Male on left, female on right, Switzerland, July 2016
Switzerland, May 2012
Male, Switzerland, August 2012
Male, Switzerland, April 2011
Swwitzerland, June 2005
Val d'Aran, July 2005
Two very old SLR pictures from Switzerland
Distribution - note: on Corsica and Sardinia the closely related S. therapne flies,
considered conspecific with S. sertorius by some authors
The red underwing skipper is a
widespread and generally common butterfly in much of western Europe,
though its dependence on the foodplant, salad burnet, means it is
restricted to where that plant grows. Older books conflate it with the
closely related Spialia therapne,
which flies in Corsica and Sardinia but recent studies have shown these
to be distinct species. Red underwing skippers fly in hot, grassy,
often bushy places, from sea level to subalpine pastures - but not up
to the high mountains.
Spialia is distinguishable from Pyrgus
by the complete submarginal series of neat, white spots on the upperside forewings. The muddle of
central spots on the upperside hindwing is also distinctive, though in
weakly marked individuals this may be reduced to a single line, as it
often is in species. The underside is superficially similar to Pyrgusbut
different in the detailed pattern, with the large costal spot on the
hindwing displaced basally and the central spot small and different in
shape. The red underwing skipper in particular is rather a small
skipper, with a bright red underside hindwing and often burnished
shoulders on the forewings. The Corsican and Sardinian species, therapne,
is smaller still, without the burnished tints. In Sicily and eastern
Europe a third species flies - the orbed red underwing skipper, Spialia phlomidis.

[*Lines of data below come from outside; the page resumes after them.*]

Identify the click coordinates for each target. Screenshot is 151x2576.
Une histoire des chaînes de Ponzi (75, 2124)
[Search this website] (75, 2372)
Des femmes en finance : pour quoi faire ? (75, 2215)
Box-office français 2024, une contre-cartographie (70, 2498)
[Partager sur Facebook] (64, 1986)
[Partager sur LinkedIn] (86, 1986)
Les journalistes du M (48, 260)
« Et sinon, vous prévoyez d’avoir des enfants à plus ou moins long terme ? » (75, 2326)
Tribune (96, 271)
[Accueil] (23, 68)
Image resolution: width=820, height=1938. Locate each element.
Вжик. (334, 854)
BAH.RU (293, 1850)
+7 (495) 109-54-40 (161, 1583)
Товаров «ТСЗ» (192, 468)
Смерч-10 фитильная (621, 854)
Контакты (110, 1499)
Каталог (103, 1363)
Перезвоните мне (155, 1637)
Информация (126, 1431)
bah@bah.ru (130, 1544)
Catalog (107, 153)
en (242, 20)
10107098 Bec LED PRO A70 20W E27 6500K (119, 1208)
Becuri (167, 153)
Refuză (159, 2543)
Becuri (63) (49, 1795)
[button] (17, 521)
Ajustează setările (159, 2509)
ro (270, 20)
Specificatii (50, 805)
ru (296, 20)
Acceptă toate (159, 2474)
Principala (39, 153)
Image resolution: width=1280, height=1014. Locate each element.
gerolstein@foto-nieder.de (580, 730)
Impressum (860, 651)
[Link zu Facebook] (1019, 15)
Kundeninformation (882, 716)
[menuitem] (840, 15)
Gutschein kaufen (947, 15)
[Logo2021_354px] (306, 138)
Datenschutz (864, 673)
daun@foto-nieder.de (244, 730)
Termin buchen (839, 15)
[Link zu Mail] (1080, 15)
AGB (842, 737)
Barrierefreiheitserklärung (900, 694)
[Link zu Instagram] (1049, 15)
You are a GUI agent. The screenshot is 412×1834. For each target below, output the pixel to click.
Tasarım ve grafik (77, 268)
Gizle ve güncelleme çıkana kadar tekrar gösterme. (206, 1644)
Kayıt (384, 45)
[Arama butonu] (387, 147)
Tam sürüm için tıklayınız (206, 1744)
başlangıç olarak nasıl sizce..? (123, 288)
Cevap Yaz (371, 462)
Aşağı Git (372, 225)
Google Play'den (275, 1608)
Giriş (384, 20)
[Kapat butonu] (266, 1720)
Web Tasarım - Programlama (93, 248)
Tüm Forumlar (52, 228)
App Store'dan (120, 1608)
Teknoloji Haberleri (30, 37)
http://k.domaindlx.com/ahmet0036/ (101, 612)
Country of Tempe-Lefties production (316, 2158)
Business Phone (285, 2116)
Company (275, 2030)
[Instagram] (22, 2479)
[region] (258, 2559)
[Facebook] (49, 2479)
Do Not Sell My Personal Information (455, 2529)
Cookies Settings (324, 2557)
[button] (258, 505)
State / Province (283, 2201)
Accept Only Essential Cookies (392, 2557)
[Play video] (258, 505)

This is similar to the red underwing skipper but the underside hindwing
is olive-green and the spots are rounded, especially in the female.
Finally, the Persian skipper, Spialia doris, flies in the Balkans and Turkey. This is the largest of the European Spialia species, with a yellow-green underside hindwing and a complete, unbroken discal band. The upperside markings are bold.
The red underwing skipper is double-brooded, flying from April to June
and then again in July and August. The principal foodplant is salad
burnet though it is said to take Potentilla and other species in the rose family too. The speices hibernates as a caterpillar.